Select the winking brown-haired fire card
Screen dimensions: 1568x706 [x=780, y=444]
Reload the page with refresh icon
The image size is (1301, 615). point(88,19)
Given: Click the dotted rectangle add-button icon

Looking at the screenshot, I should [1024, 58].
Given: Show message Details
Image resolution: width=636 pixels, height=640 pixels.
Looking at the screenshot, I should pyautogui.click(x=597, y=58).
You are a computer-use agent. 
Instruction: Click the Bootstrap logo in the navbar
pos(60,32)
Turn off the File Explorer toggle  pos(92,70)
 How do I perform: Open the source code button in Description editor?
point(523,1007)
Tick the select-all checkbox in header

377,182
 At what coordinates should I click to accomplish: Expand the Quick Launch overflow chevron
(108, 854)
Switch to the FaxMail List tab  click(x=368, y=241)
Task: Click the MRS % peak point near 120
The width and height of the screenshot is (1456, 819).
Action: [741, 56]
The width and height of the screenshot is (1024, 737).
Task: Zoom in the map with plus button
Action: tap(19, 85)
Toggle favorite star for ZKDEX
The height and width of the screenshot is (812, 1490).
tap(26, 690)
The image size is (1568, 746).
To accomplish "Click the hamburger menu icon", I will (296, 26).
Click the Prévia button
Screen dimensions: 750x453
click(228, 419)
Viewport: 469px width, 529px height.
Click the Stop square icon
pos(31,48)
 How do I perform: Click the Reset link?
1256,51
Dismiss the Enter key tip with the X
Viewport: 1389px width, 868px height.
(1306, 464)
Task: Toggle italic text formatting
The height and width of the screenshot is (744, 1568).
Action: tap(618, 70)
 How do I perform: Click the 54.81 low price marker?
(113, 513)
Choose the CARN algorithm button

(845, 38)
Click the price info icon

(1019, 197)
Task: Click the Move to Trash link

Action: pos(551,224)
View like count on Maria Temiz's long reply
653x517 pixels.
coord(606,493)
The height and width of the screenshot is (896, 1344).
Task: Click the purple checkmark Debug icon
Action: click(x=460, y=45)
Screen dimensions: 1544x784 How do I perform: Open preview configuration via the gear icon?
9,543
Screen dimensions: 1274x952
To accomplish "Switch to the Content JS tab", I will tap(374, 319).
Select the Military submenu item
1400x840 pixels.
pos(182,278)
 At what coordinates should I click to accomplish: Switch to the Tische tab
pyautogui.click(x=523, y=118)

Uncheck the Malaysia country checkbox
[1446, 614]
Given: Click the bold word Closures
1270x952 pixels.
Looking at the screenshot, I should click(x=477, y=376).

**TASK TO COMPLETE**
Rewrite all of the material above, changing every "checkbox" to "check box" and leaving everything else as it is.

**WRITTEN ANSWER**
Select the winking brown-haired fire card
Screen dimensions: 1568x706 [x=780, y=444]
Reload the page with refresh icon
The image size is (1301, 615). point(88,19)
Given: Click the dotted rectangle add-button icon

Looking at the screenshot, I should [1024, 58].
Given: Show message Details
Image resolution: width=636 pixels, height=640 pixels.
Looking at the screenshot, I should pyautogui.click(x=597, y=58).
You are a computer-use agent. 
Instruction: Click the Bootstrap logo in the navbar
pos(60,32)
Turn off the File Explorer toggle  pos(92,70)
 How do I perform: Open the source code button in Description editor?
point(523,1007)
Tick the select-all check box in header

377,182
 At what coordinates should I click to accomplish: Expand the Quick Launch overflow chevron
(108, 854)
Switch to the FaxMail List tab  click(x=368, y=241)
Task: Click the MRS % peak point near 120
The width and height of the screenshot is (1456, 819).
Action: [741, 56]
The width and height of the screenshot is (1024, 737).
Task: Zoom in the map with plus button
Action: tap(19, 85)
Toggle favorite star for ZKDEX
The height and width of the screenshot is (812, 1490).
tap(26, 690)
The image size is (1568, 746).
To accomplish "Click the hamburger menu icon", I will (296, 26).
Click the Prévia button
Screen dimensions: 750x453
click(228, 419)
Viewport: 469px width, 529px height.
Click the Stop square icon
pos(31,48)
 How do I perform: Click the Reset link?
1256,51
Dismiss the Enter key tip with the X
Viewport: 1389px width, 868px height.
(1306, 464)
Task: Toggle italic text formatting
The height and width of the screenshot is (744, 1568).
Action: tap(618, 70)
 How do I perform: Click the 54.81 low price marker?
(113, 513)
Choose the CARN algorithm button

(845, 38)
Click the price info icon

(1019, 197)
Task: Click the Move to Trash link

Action: pos(551,224)
View like count on Maria Temiz's long reply
653x517 pixels.
coord(606,493)
The height and width of the screenshot is (896, 1344).
Task: Click the purple checkmark Debug icon
Action: click(x=460, y=45)
Screen dimensions: 1544x784 How do I perform: Open preview configuration via the gear icon?
9,543
Screen dimensions: 1274x952
To accomplish "Switch to the Content JS tab", I will tap(374, 319).
Select the Military submenu item
1400x840 pixels.
pos(182,278)
 At what coordinates should I click to accomplish: Switch to the Tische tab
pyautogui.click(x=523, y=118)

Uncheck the Malaysia country check box
[1446, 614]
Given: Click the bold word Closures
1270x952 pixels.
Looking at the screenshot, I should click(x=477, y=376).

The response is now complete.